Tepatnya, dia tinggal di Desa Sidomulyo, Kecamatan Banjarejo, Kabupaten Blora, Jawa Tengah.
Dulu tinggal di rumah sederhana, kini dia perlahan akan membangun istana masa depannya.
Keputusan membangun rumah baru ini dilakukan setelah bercerai dari Azizah Salsha.
Arhan memang belum pernah mengungkapkan rencananya membangun rumah, namun ini dibeberkan langsung oleh arsitek yang dipercayai olehnya.

Arhan mempercayakan rumah barunya pada Angkasa Architects milik Jeffri Angkasa. Keduanya bahkan sudah rapat online untuk membahas rumah barunya itu.
Jeffri Angkasa juga sudah mulai membocorkan desain interior rumah baru Arhan yang mewah dan nyaman.
Salah satunya satu ruangan yang pasti bakal menjadi tempat ternyaman nantinya.
Dalam ruangan itu ada kolam renang indoor yang di sebelahnya terdapat tempat gym. Sebagai hiasan, ada rak koleksi piala dan jersey Timnas.
Ruangan itu bernuansa coklat dengan materian kayu sehingga terkesan sangat nyaman ditempati sekaligus dipandang.

Meski baru satu ruangan saja, namun kesan mewah calon rumah baru Pratama Arhan sudah terasa.
"Rumah masa depan @pratamaarhan8. Fans Arhan mana suaranya?" tulis Jeffri Angkasa pada postingannya, 24 November 2025.
Beberapa netizen langsung sibuk menyinggung tentang mantan istri Pratama Arhan.
Apalagi perceraian keduanya disebut-sebut karena ulah Zize, sapaan akrabnya, yang kurang menghargai Arhan hingga diduga pernah selingkuh.
"Apa gak nyesel itu sebelah, beruntung banget yang jadi istri selanjutnya nanti masya Allah," komentar netizen.
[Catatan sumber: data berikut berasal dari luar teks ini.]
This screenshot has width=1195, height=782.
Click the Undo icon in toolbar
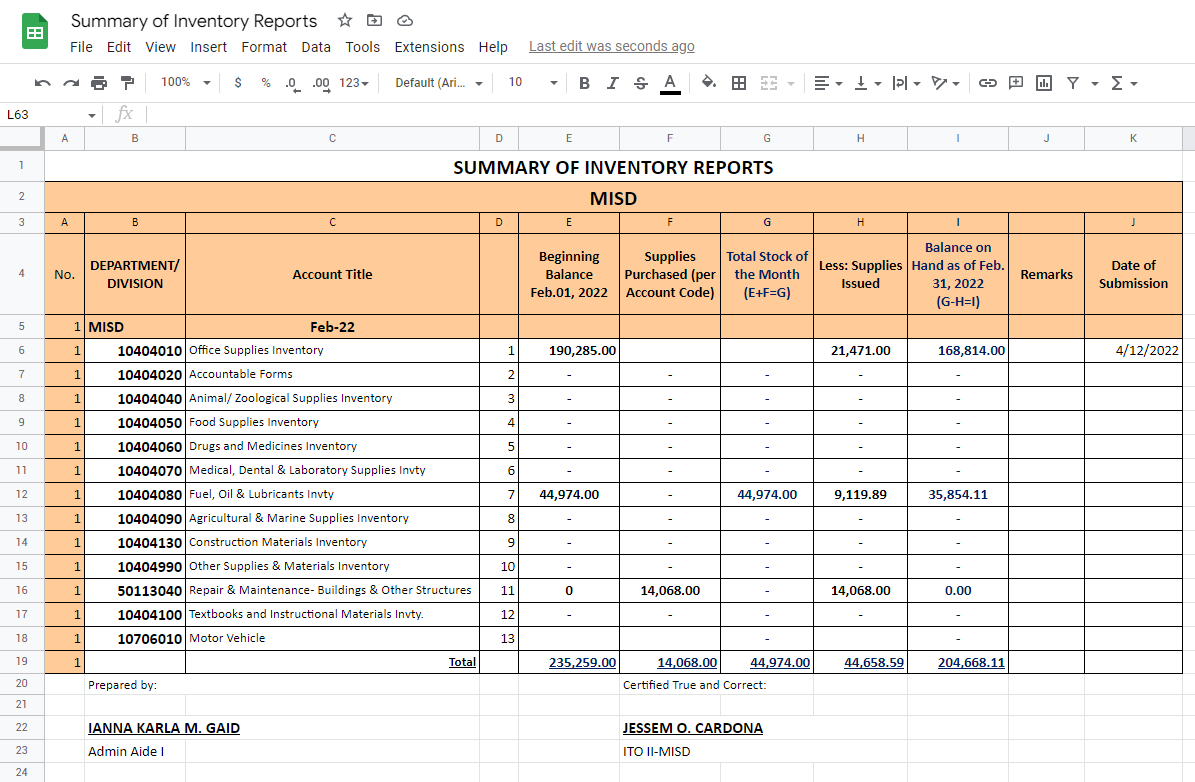(x=42, y=83)
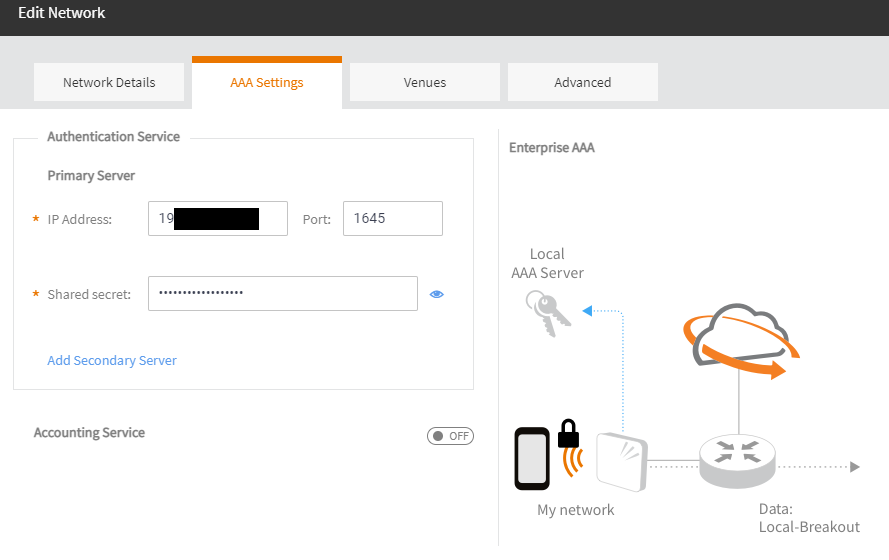This screenshot has height=560, width=889.
Task: Click the orange cloud icon in diagram
Action: point(739,340)
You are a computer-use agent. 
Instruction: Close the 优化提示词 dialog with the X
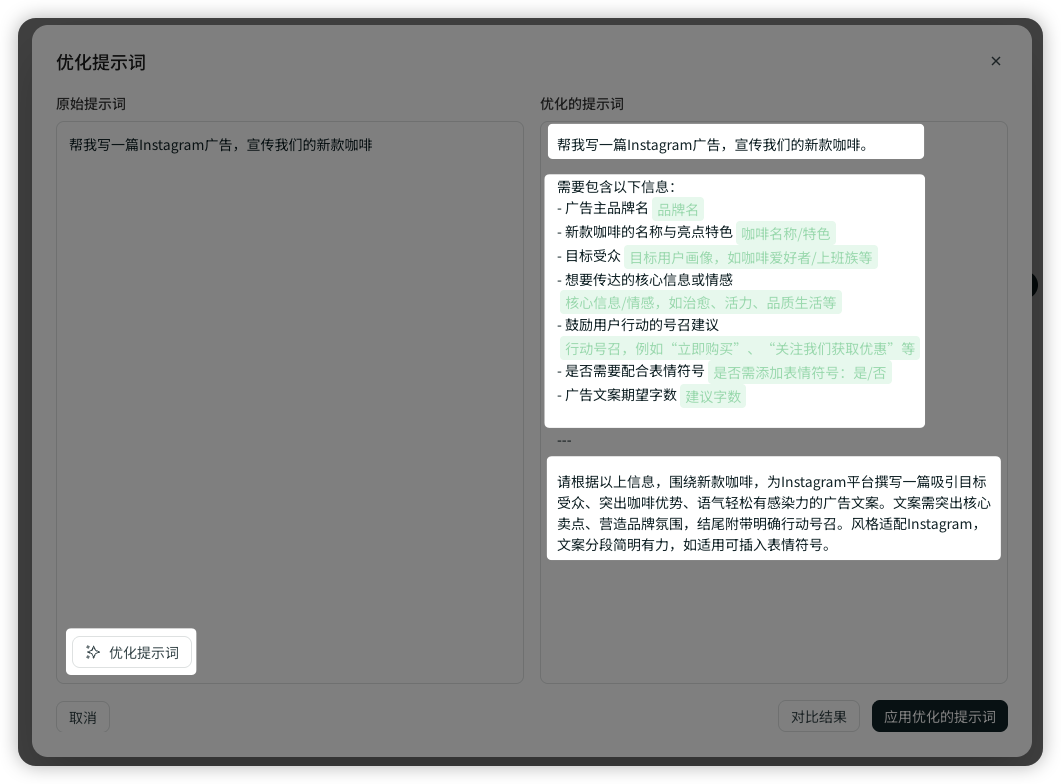click(995, 61)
"Andai Zize nggak berulah please, pasti kalian bakal jadi keluarga cemara, padahal udah disiapin rumah juga. Aaa nyesek," komentar lainnya.
"Mudah-mudahan gak rujuk ke Nurul yah setelah sukses punya rumah begini. Mending cari cewek biasa yang bapaknya bukan anggota parlemen," kata netizen lain.
Di awal kariernya, Arhan pernah menceritakan bahwa saking terbatasnya kondisi ekonomi, orang tuanya hanya mampu membelikannya sepatu bola seharga Rp25.000, yang langsung rusak setelah sekali pakai.
Ibunya bahkan sempat berutang untuk membelikannya sepatu dan memberikan uang jajan saat ia berlatih di Semarang.